Show each line from the records below in which the word "pixels" occurs.

**RECORDS TO USE**
++++
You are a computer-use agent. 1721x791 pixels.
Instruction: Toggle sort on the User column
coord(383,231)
++++
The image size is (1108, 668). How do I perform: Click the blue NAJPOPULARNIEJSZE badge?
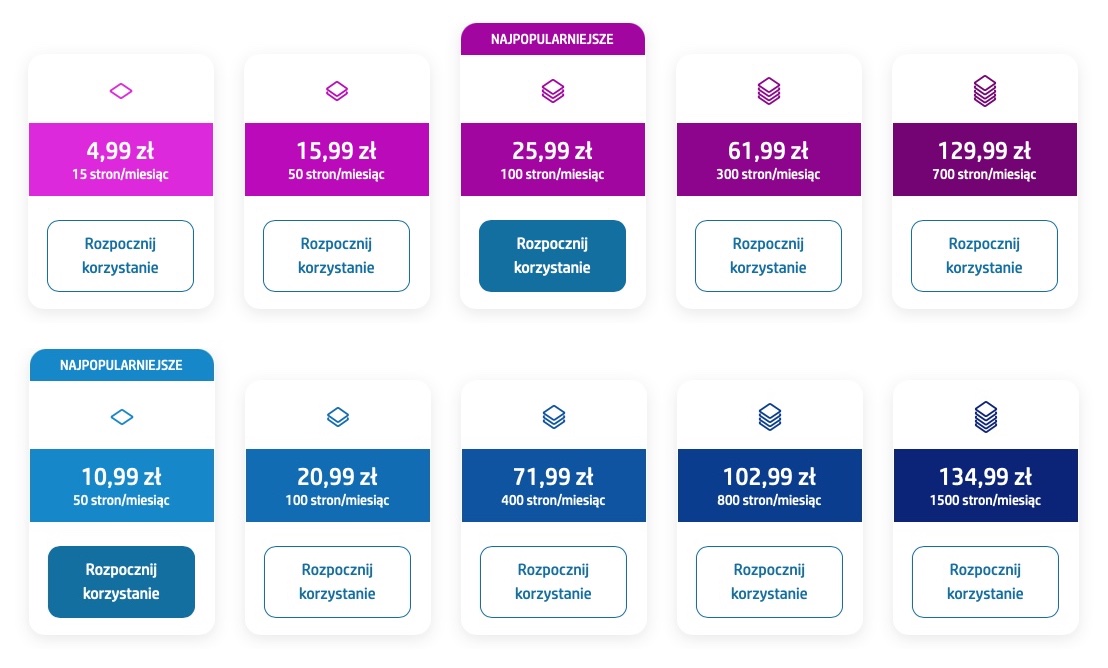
++++
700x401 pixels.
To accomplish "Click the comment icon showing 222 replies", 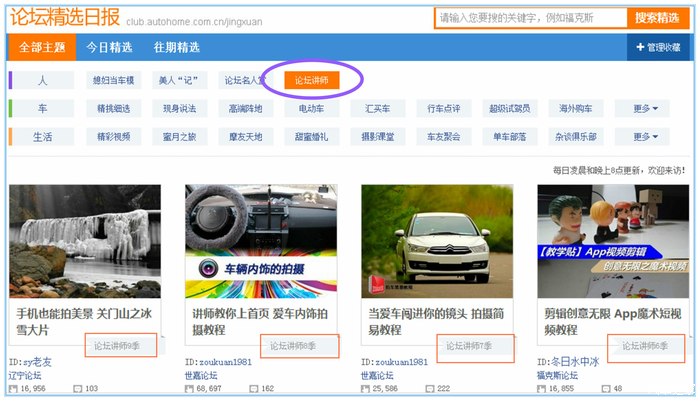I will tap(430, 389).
++++
**REPLY TO THE EXERCISE**
You are a computer-use agent. 1721x791 pixels.
700x401 pixels.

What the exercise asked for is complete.